▶ **Page excerpt**
_ _ _
# 'Tell me you love me'



## VixNz (Jun 22, 2015)

It was a show on HBO it was cancelled after only one season. Has anyone seen it? Any good?

I'm a bit sad now that Masters of Sex is over til next year so i'm looking for another "spicy" show for hubby and I. We're currently watching 'Outrageous fortune',i like it but it's not spicy enough.

We like spice but we're not much into porn which is why i'm asking if any one has seen it. I know there nudity and sex, thats all good, but how graphic is it?


----------



## lifeistooshort (Mar 17, 2013)

Haven't seen that one but if you get Netflix I'd recommend the Starz series Spartacus. It was very violent and a bit of soft core porn but also had a great plot and fabulous dialogue. Hb and I watched it from start to finish and couldn't wait for each episode.
_Posted via Mobile Device_


----------



## VixNz (Jun 22, 2015)

lifeistooshort said:


> Haven't seen that one but if you get Netflix I'd recommend the Starz series Spartacus. It was very violent and a bit of soft core porn but also had a great plot and fabulous dialogue. Hb and I watched it from start to finish and couldn't wait for each episode.
> _Posted via Mobile Device_



Thank you for the recommendation!


----------



## lifeistooshort (Mar 17, 2013)

VixNz said:


> Thank you for the recommendation!


It has lots of well spoken hot men for your viewing pleasure 
_Posted via Mobile Device_


----------



## Lostinthought61 (Nov 5, 2013)

not only do i recall that show but i also downloaded it, very good show and spicy...its great for starting conversations as well.


----------



## badsanta (Oct 13, 2014)

Californication can be spicy at times. 

My favorite scene is where after Runkle gets divorced that he actually starts dating a porn star and she teaches him how to last longer in bead.


----------



## VixNz (Jun 22, 2015)
_ _ _
▶ **Extracted data**
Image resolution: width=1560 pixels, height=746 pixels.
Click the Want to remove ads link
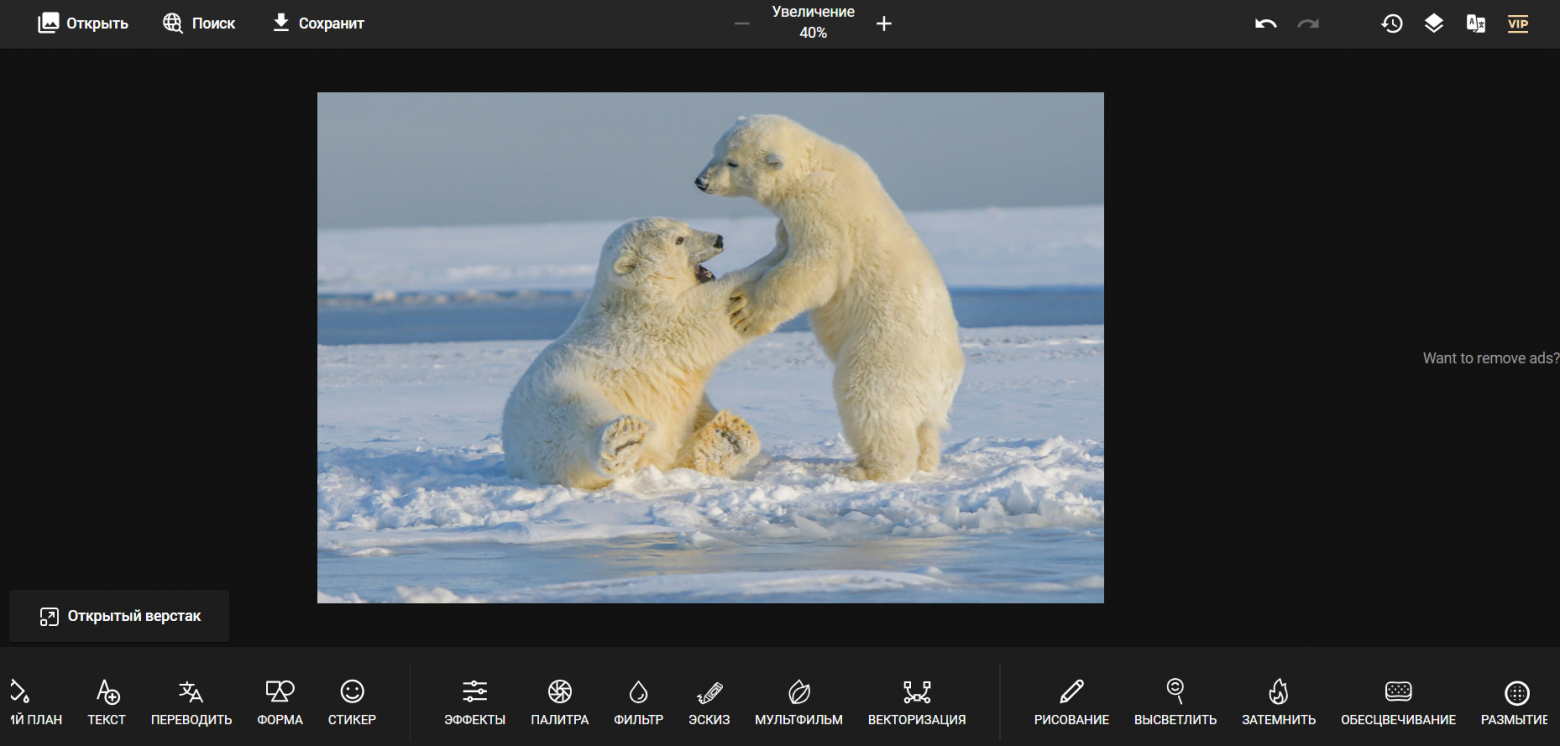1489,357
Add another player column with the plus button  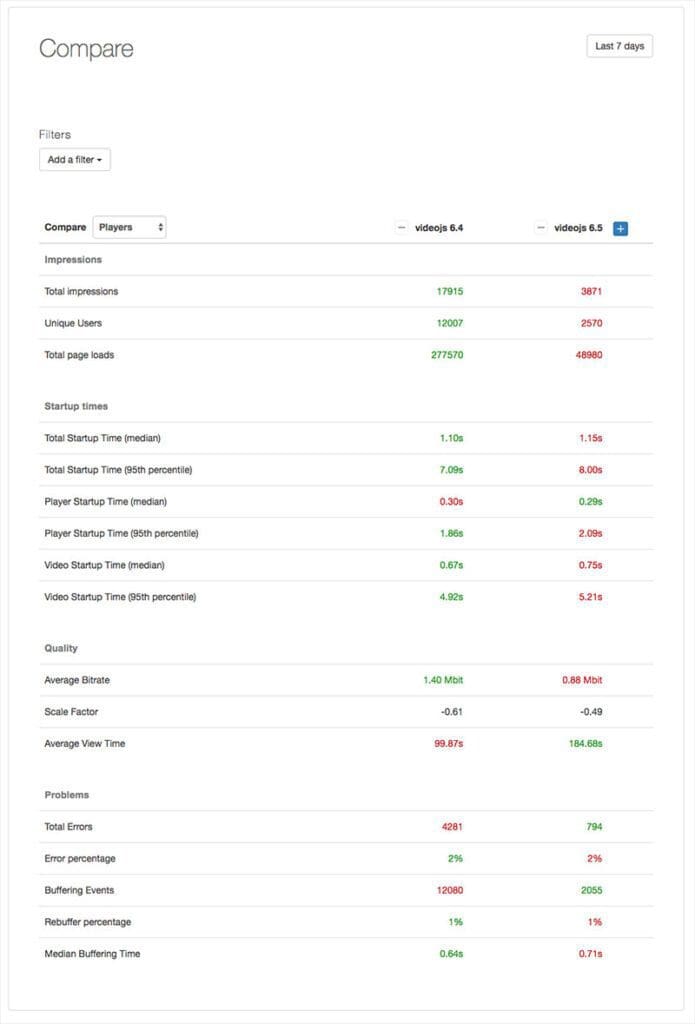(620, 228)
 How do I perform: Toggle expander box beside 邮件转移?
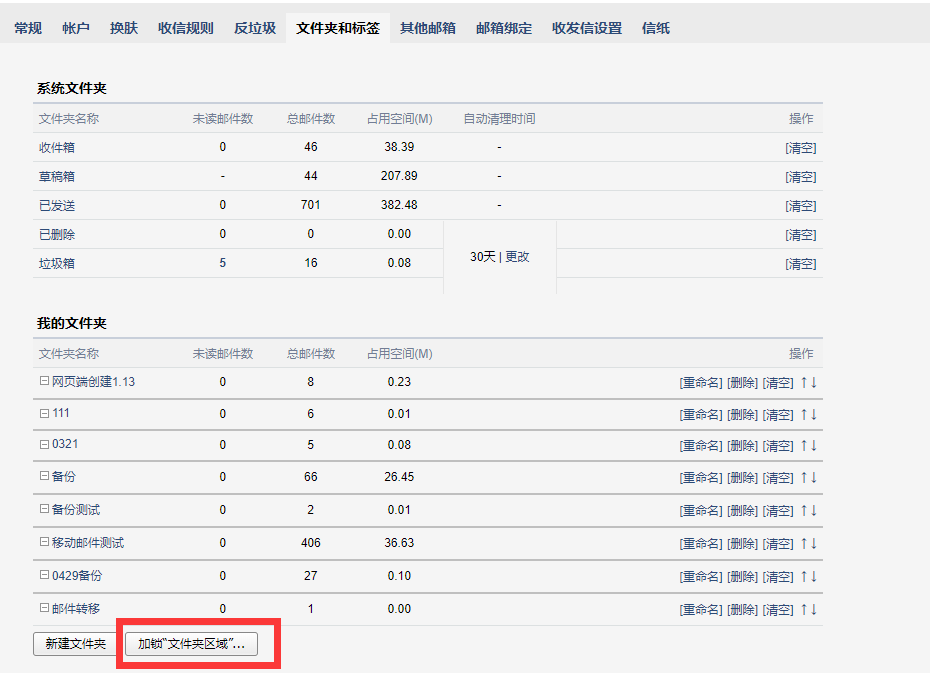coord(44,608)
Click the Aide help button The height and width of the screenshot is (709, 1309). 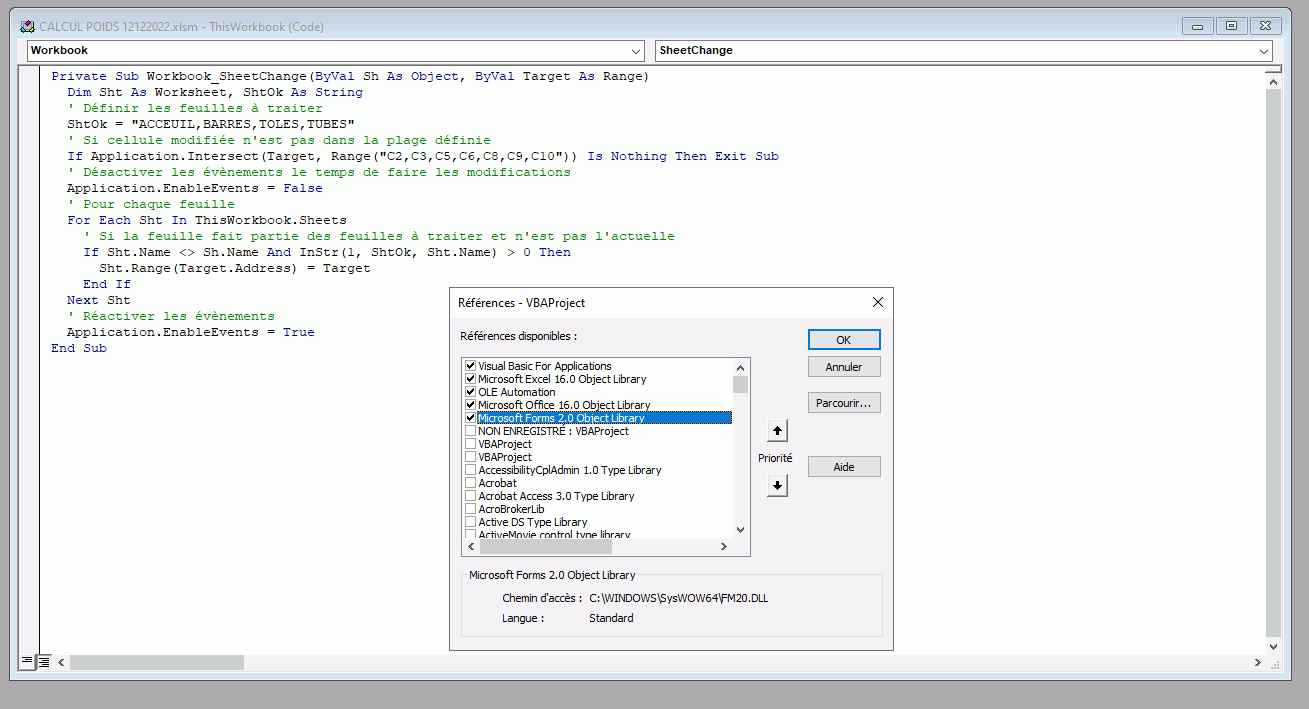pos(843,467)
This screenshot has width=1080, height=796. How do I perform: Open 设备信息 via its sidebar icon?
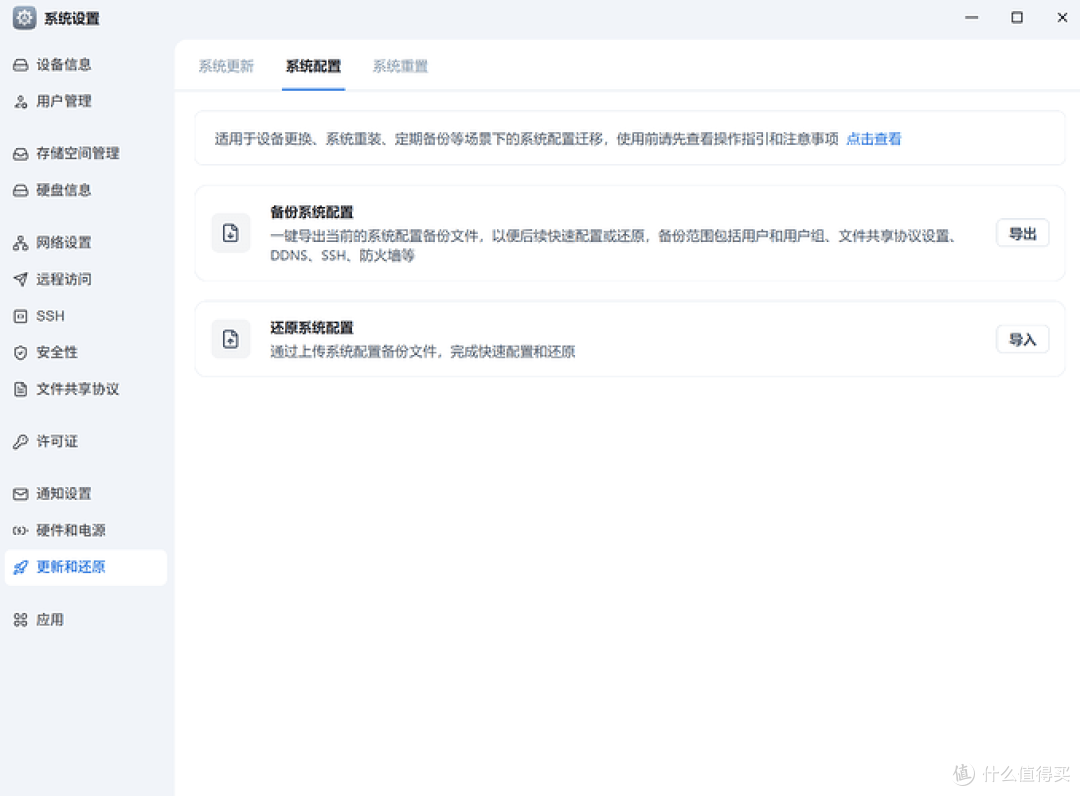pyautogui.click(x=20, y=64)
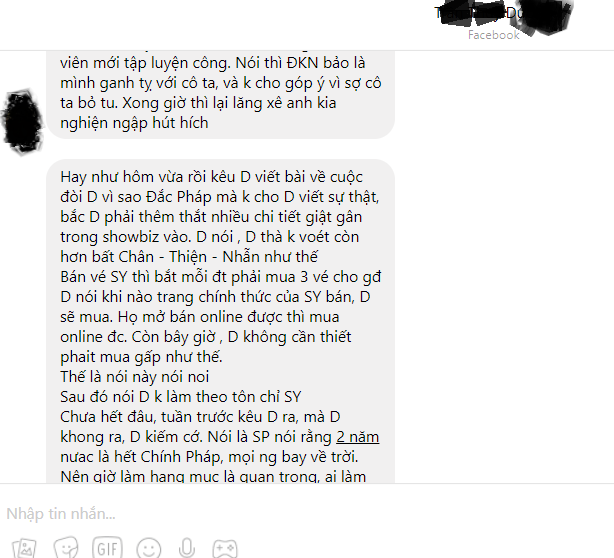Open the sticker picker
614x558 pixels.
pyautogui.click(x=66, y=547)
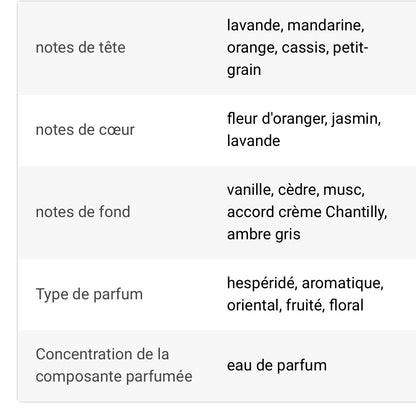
_ _ _
▶ **Your tasks**
1) In the listing, switch "sidebar" to "toolbar" in the stretch from the line containing "This screenshot has" through the end of the listing, keeping everything else the same. Give back only that stretch and leave out the pictures.
2) Proceed with the forum thread about spicy TV shows from where it stops.

▶ **Responses for each task**
1)
This screenshot has width=1080, height=796. How do I perform: Open 设备信息 via its toolbar icon?
pyautogui.click(x=20, y=64)
Open the sticker picker
614x558 pixels.
pyautogui.click(x=66, y=547)

2)
Xenote said:


> not only do i recall that show but i also downloaded it, very good show and spicy...its great for starting conversations as well.


I'm pretty picky...I like hot and spicy but. not to hardcore, my ex husband really put me off porn, even nudity in movies and shows and things.
I'm getting more comfortable with it tho.


----------



## Lostinthought61 (Nov 5, 2013)

I agree with mantle, it was certainly not hardcore, and sex in the show was part of the plot and not just a add in....the story line (from what i recall it has been years) was very good and just about everyone in a relationship to can relate to parts of it.


----------



## Tango in Triple Time (Jul 14, 2015)

I laughed so hard at the sex scene in Spartacus where one spouse is calmly talking to the other spouse while f*cking a third party, all the while eating grapes or something. No heavy breathing, no look of pleasure, just f*ucking movements.


----------



## Average Joe (Sep 2, 2015)

"Togetherness" on HBO is pretty well done, very nuanced and subtle. I like that. W says I remind her of the Mark Duplass character, which I'm not sure how I feel about.


----------



## VixNz (Jun 22, 2015)

Thanks so much guys for all the ideas and recommendations!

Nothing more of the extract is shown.